This is an important concept when considering how to focus a lens to achieve maximum depth of field for a particular scene. When photographing a landscape, for example, photographers who do not understand hyperfocal distance are likely to select the smallest available aperture and focus at infinity. However, this approach does not result in maximum depth of field.

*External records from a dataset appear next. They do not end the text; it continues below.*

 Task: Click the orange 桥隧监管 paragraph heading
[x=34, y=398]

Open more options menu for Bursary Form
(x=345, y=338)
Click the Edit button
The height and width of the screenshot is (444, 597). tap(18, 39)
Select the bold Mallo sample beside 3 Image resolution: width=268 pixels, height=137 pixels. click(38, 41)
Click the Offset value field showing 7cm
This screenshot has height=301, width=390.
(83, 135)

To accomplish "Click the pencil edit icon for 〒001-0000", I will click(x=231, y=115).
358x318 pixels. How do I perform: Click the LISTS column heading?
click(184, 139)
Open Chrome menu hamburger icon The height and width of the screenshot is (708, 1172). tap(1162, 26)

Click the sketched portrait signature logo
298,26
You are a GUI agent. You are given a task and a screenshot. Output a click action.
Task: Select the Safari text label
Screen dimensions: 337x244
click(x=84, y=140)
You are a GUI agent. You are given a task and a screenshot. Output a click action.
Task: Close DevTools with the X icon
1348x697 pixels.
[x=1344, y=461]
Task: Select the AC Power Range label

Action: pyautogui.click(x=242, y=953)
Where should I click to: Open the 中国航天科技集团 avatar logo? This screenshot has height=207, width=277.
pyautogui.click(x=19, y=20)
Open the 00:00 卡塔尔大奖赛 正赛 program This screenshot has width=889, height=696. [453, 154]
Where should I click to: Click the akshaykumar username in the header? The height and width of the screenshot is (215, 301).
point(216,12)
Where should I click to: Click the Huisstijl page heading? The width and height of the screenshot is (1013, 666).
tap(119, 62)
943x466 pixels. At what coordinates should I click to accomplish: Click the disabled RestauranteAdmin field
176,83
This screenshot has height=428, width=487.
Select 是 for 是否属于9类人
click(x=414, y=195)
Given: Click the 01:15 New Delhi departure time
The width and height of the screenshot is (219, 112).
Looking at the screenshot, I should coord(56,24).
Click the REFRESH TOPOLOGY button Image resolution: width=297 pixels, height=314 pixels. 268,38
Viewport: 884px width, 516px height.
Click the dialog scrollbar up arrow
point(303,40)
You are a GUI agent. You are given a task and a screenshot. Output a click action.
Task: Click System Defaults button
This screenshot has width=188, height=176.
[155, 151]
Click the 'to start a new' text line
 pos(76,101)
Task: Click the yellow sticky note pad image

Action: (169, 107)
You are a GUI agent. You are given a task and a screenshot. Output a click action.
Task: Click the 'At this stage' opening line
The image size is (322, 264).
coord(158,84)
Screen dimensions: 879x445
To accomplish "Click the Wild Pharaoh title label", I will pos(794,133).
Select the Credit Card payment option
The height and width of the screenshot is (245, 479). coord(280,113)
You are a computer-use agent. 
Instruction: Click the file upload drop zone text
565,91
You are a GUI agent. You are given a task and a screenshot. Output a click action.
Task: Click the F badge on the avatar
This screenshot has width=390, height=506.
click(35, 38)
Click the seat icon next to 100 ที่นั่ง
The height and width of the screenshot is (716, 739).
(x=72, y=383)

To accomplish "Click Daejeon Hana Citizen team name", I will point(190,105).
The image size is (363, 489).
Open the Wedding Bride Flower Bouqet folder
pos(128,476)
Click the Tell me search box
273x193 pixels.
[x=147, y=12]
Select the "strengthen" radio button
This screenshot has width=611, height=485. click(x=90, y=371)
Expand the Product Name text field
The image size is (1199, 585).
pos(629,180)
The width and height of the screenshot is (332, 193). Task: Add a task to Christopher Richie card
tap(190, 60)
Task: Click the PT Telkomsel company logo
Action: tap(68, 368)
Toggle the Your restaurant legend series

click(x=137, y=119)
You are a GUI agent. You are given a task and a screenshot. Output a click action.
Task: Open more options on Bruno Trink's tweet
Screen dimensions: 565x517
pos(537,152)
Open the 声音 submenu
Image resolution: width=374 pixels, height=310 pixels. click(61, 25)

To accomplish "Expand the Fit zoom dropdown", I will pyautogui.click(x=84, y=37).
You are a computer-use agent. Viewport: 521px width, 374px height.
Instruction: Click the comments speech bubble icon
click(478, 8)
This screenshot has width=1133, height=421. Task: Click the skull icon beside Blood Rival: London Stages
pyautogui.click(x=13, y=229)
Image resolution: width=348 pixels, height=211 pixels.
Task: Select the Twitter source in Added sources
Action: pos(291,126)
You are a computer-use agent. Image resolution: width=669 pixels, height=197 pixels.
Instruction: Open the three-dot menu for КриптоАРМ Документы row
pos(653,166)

Hyperfocal distance is the the shortest distance from a lens to an in-focus subject, for a particular aperture, when the lens is focused at infinity. When set to the hyperfocal distance depth of field extends from about half the hyperfocal distance to infinity. The distance is dependent upon the focal length of the lens, the aperture selected and the diameter of the circle of confusion. Hyperfocal distance is calculated using the equation:

H = {F2 / (A  x C) } + F

where H is the hyperfocal distance, F is the focal length of the lens, A is the aperture and C the diameter of the circle of confusion (typically about 0.03mm for the 35mm format). Note that all variables must be stated using the same units (eg mms). For a typical (35mm format) 50mm lens set to f/22, and using the typical value for the circle of confusion, the hyperfocal distance is approximately 3.75 metres. In this example, if the lens were therefore focused at 3.75 metres, acceptable depth of field would extend from approximately 1.9 metres to infinity.

The nearest distance of acceptable sharpness is calculated using the equation:

N = D (H - f) / (H + D - 2f)

where N is the nearest distance of acceptable sharpness, D is the focused distance, H is the hyperfocal distance (above), and f is the focal length of the lens.

The furthest distance of acceptable sharpness is given by:

R = D (H - f) / (H - D)

where R is the furthest distance of acceptable sharpness, D is the focused distance, H is the hyperfocal distance (above), and f is the focal length of the lens.